Für die Kenner unter den Gästen gibt es hier auch noch eine andere, wahrhaft köstliche Rarität: nämlich das „American Smoky-beef “. Hierfür wird bestes US-Prime-beef nicht nur am Knochen gereift, sondern zusätzlich kalt geräuchert, wodurch es ein ganz spezielles, zart-würziges Aroma erhält – wunderbar saftig und aromatisch verzaubert es den Gaumen! Last but not least sollte man hier das Hight-Light des Hauses genießen, denn Patron Gerd Spitzer ist stolz auf die geschmorte „Black Angus Chuck Short Rib Bone In“ vom Nebraska- Rind, die nach ur-amerikansicher Methode butterzart mit BBQ-Sauce aufgetischt wird. Apropos BBQ: auch dieses Genre bedient der umtriebige Szene-Gastronom Spitzer, denn sein neuestes Projekt ist die BBQ-Kitchen am Hackeschen Bahnhof. Eigentlich handelt es sich hierbei mehr um eine Rotisserie, weil gegrillte Hühner und Enten den Schwerpunkt bilden.
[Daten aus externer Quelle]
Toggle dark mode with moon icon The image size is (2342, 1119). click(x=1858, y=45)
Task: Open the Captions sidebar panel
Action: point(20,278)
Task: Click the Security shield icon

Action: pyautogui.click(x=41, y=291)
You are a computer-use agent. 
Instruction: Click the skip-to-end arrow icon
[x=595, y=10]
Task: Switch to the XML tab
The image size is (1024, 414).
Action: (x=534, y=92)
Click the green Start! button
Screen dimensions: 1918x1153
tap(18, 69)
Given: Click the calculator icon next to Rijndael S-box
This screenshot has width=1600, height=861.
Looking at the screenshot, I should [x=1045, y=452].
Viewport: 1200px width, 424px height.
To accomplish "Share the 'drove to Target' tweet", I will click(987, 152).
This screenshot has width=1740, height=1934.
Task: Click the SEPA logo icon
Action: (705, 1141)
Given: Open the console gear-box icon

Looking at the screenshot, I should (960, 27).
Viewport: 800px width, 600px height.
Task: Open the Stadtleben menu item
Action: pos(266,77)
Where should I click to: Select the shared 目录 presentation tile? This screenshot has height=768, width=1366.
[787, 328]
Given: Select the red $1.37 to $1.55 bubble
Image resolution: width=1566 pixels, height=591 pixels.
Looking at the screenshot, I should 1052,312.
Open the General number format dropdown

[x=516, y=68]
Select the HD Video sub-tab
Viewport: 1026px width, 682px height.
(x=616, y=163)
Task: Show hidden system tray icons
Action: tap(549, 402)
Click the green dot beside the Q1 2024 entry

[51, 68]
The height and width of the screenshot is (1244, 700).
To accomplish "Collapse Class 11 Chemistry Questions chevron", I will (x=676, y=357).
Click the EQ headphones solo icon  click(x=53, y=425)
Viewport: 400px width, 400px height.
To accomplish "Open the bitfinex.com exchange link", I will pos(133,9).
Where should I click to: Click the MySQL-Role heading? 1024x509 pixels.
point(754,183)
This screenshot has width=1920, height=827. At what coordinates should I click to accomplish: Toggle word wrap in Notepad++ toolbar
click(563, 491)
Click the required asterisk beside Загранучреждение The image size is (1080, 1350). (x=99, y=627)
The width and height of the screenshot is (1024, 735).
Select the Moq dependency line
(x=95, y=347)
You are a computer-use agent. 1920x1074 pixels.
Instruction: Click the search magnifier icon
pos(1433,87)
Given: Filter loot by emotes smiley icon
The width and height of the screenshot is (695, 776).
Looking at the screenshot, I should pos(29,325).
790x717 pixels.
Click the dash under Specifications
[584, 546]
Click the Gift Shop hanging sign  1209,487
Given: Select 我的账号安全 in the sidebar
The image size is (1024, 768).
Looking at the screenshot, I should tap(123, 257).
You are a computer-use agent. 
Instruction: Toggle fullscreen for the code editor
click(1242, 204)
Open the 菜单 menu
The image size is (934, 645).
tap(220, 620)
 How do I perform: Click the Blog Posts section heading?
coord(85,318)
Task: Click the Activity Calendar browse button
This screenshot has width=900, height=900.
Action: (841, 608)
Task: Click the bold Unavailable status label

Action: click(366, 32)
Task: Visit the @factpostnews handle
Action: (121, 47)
Der Clou des Lokals ist neben dem tollen Ambiente und den speziellen französischen Rotisserie-Grillern das Konzept: Man kann alles in Vierteln, Hälften oder im Ganzen bestellen (ein Viertel Huhn, ein halbes Huhn oder ein ganzes Huhn beispielsweise). Das gilt auch für die Getränke, weshalb der Bierlieferant für das Lokal spezielle Gläser hat anfertigen müssen, weil ein Viertel Bier in Berlin nicht üblich ist. Der kleine Überblick zeigt eines: Die Fleischkultur erlebt in Berlin eine wahre Renaissance und von traditionell bis modern gibt es alles, was den Carnivoren gefällt. Aber weil Berlin nicht schläft, bleibt auf der Strecke, wer dies tut – oder anders gesagt: Wer nicht mit der Zeit geht und sich immer wieder erneuert, wird alsbald unterm Radar der Fleisch-Szene durchrutschen. Es darf experimentiert werden, was der innovative Geist hergibt und es darf mondän sein, was dem Geldadel gefällt – Berlin darf scheinbar alles sein, nur nicht langweilig!